### PROBLEM REQUIREMENTS
Reproduce every one of the records below word for word, leaving out the pictures.

(Collected data entries)
__________

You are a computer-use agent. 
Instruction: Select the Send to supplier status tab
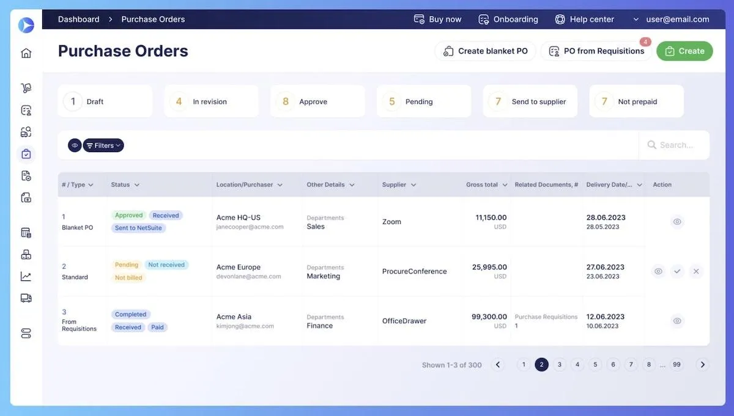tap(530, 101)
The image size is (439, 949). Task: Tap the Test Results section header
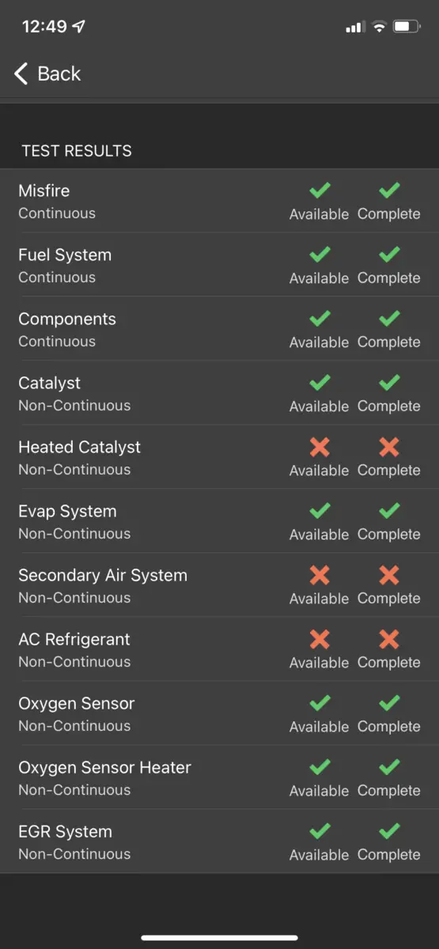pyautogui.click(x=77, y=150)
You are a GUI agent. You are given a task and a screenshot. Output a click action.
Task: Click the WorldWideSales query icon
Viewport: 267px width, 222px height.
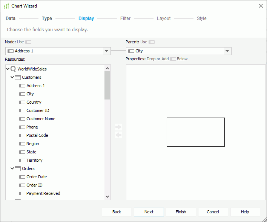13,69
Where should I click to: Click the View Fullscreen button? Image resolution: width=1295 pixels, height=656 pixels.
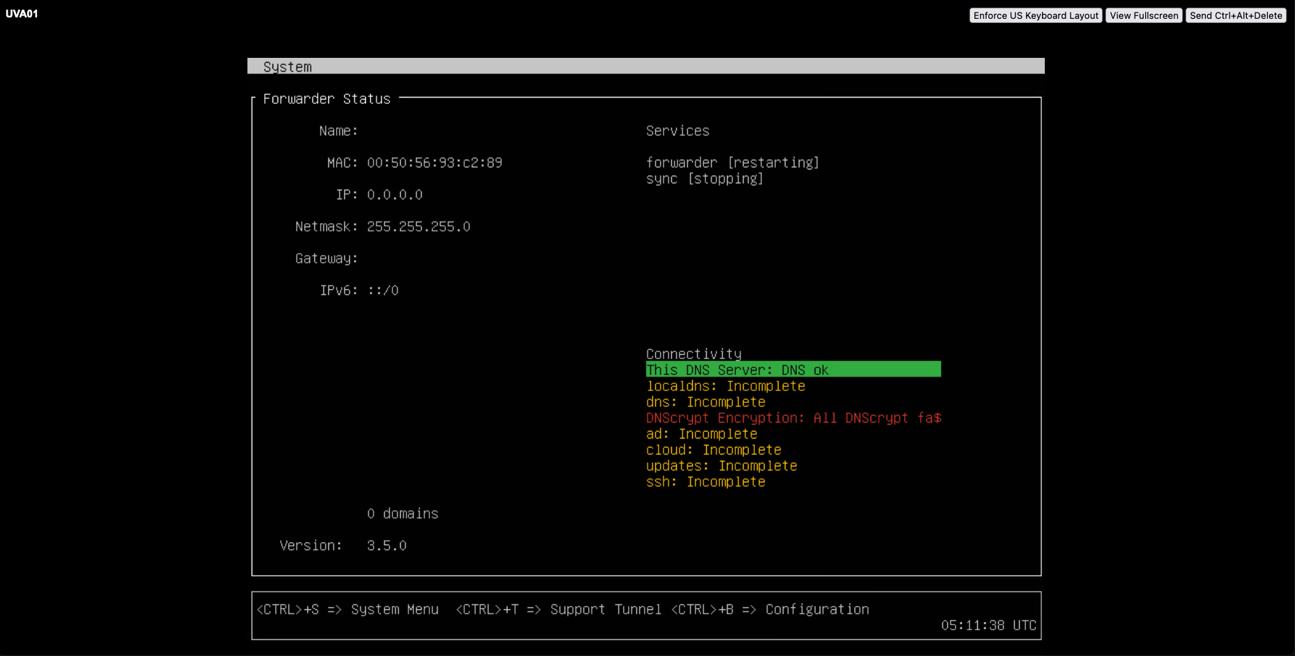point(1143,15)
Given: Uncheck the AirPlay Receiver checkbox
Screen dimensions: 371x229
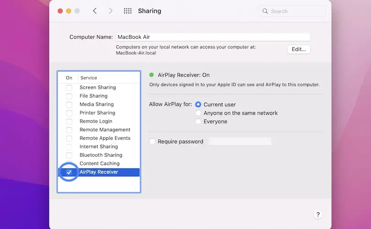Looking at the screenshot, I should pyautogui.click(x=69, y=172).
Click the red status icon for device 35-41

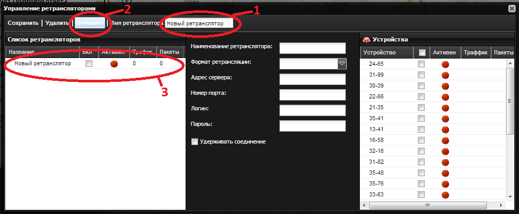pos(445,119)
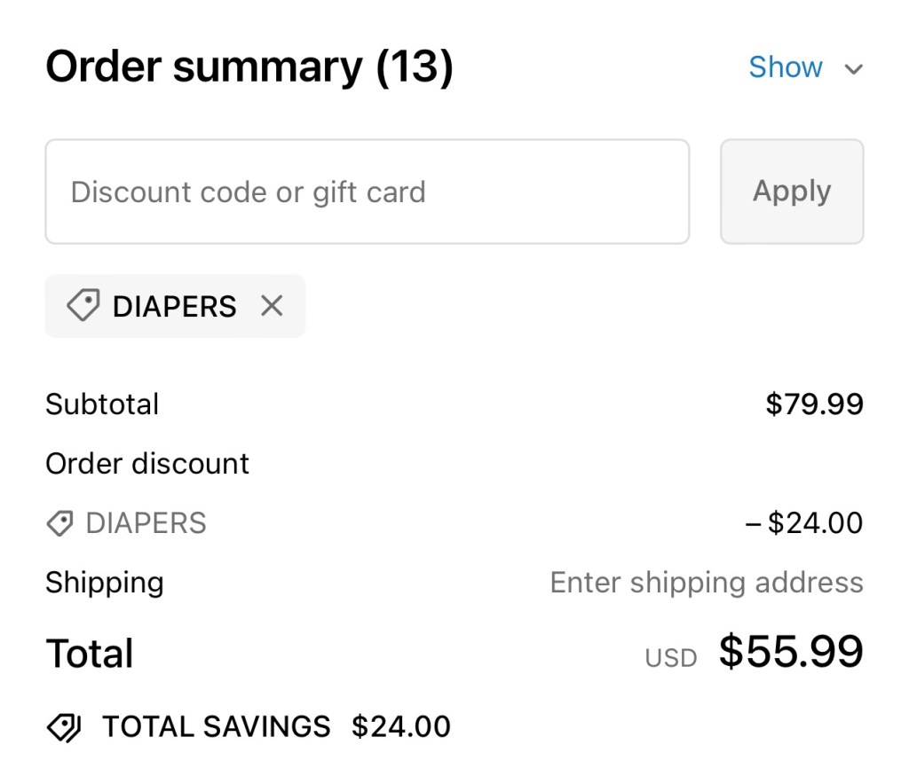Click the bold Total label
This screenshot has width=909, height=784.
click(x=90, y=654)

__________

### RESPONSE TO THIS TASK
You are a computer-use agent. 
Instruction: Select the Send to supplier status tab
tap(530, 101)
The image size is (439, 949). Task: Tap the Test Results section header
pyautogui.click(x=77, y=150)
You are a GUI agent. You are given a task and a screenshot. Output a click action.
Task: Click the WorldWideSales query icon
Viewport: 267px width, 222px height.
13,69
Where should I click to: Click the View Fullscreen button? Image resolution: width=1295 pixels, height=656 pixels.
point(1143,15)
Given: Uncheck the AirPlay Receiver checkbox
Screen dimensions: 371x229
Looking at the screenshot, I should pyautogui.click(x=69, y=172).
Click the red status icon for device 35-41

pos(445,119)
Click the bold Total label
This screenshot has width=909, height=784.
click(x=90, y=654)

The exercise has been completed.